Thursday, April 21, 2011

Betting Against President Obama

Gold has been in the news lately. The University of Texas disclosure that it has been buying gold as part of its endowment investment put gold in the news. Further, the news of gold futures breaking the $1,500 an ounce mark put gold in the news, as did reports that investors were looking to gold due to the weakening of the U.S. dollar and the Standard and Poor's downgrade of the United States fiscal outlook to negative.

Why invest in gold? Gold is considered a safe-haven for investors. When the dollar weakens, when uncertainty rises, and when the economy weakens, the price of gold tends to rise. Essentially, the worse the financial situation becomes in the United States, the more valuable gold is. The same applies to silver and other precious metals.

Investing in gold, essentially, is a bet against President Obama or the Congress taking action that will greatly improve the United States economy. When President Obama suggests hiking taxes, doesn't want to cut spending enough, won't eliminate unneeded regulation, and continues to side with big unions instead of trying to create conditions that will create jobs, grow the economy, and grow revenues, it's a sign that the future of the country's economy is at risk. An economy at risk means that investors look to buy safe-haven investments. Gold has low risk, because it has intrinsic value. Unlike buying stock in a company, there's no risk of gold going bankrupt. You can't make something out of stock. On the other hand, with gold, you could make jewelry or decorations. Some people even have replacement teeth made out of gold.

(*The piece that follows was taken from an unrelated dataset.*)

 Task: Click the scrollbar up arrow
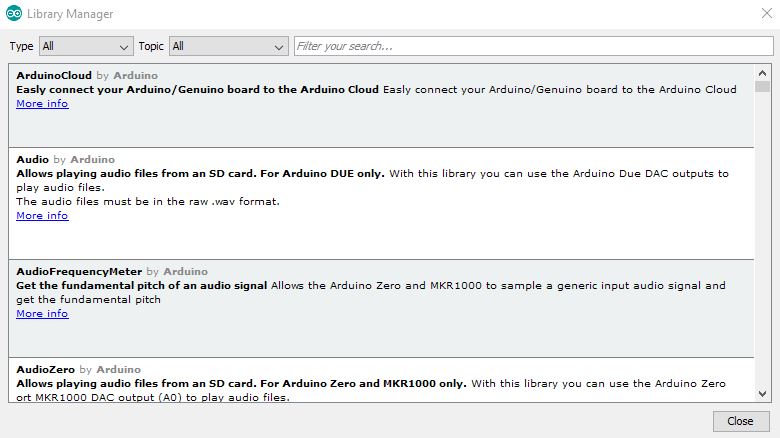click(x=762, y=73)
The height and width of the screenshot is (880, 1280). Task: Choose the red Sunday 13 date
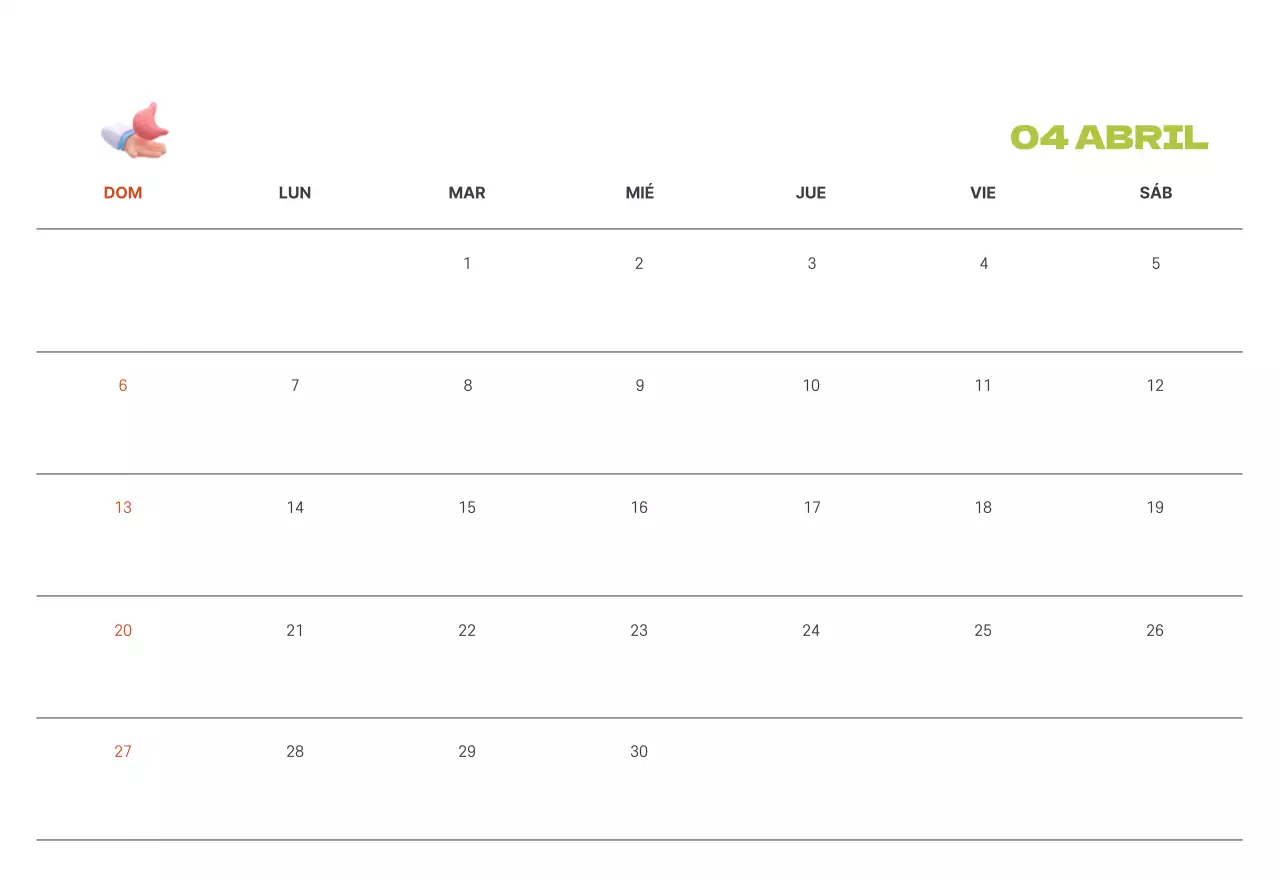123,508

Were the United States to have its Aaa rating cut or default on obligations, economic havoc would take place. Stocks would decline in value, the dollar would weaken, and then we would see job loss and greater unemployment leading to a cycle of economic slowdown and progress away from prosperity instead of progress towards it. Meanwhile, the price of gold would go up. If the United States dollar were to weaken by 10 percent today, another $150 an ounce would be added to the price of gold making it worth around $1,650. In our recent interview with a middle class American who has invested in gold, she alluded President Obama's failure to stop the weakening of the United States dollar:
The Report: Some say President Obama is weakening the dollar and that sends gold higher and stocks lower. Do you agree?

Nicole: I bought gold when we were seeing a price of $1,000 an ounce and I still have the gold investment. I could make a profit of over $400 an ounce right now. Barack Obama doesn't seem committed to stopping it. However, the economy is recovering and so my strategy is to have stocks and to have gold because I think both will go higher.

Investors who are hoping to earn a profit by buying gold now and selling it later are essentially expecting President Obama to fail, and the price of gold to go up as a result, earning them a profit. So far, they've been right. When President took office, gold was under $1,000 an ounce. An investor who bought gold on the day of President Obama's inauguration could sell it now for a 50% profit. Betting against President Obama worked for over two years, and there's a good chance that it will continue to work for the remainder of his term in office.

1 comment:

  1. If I ran a casino, I'd take like 4:1 bets on Obama's re-election. For every dollar someone bet, I'd pay $4 if Obama won again.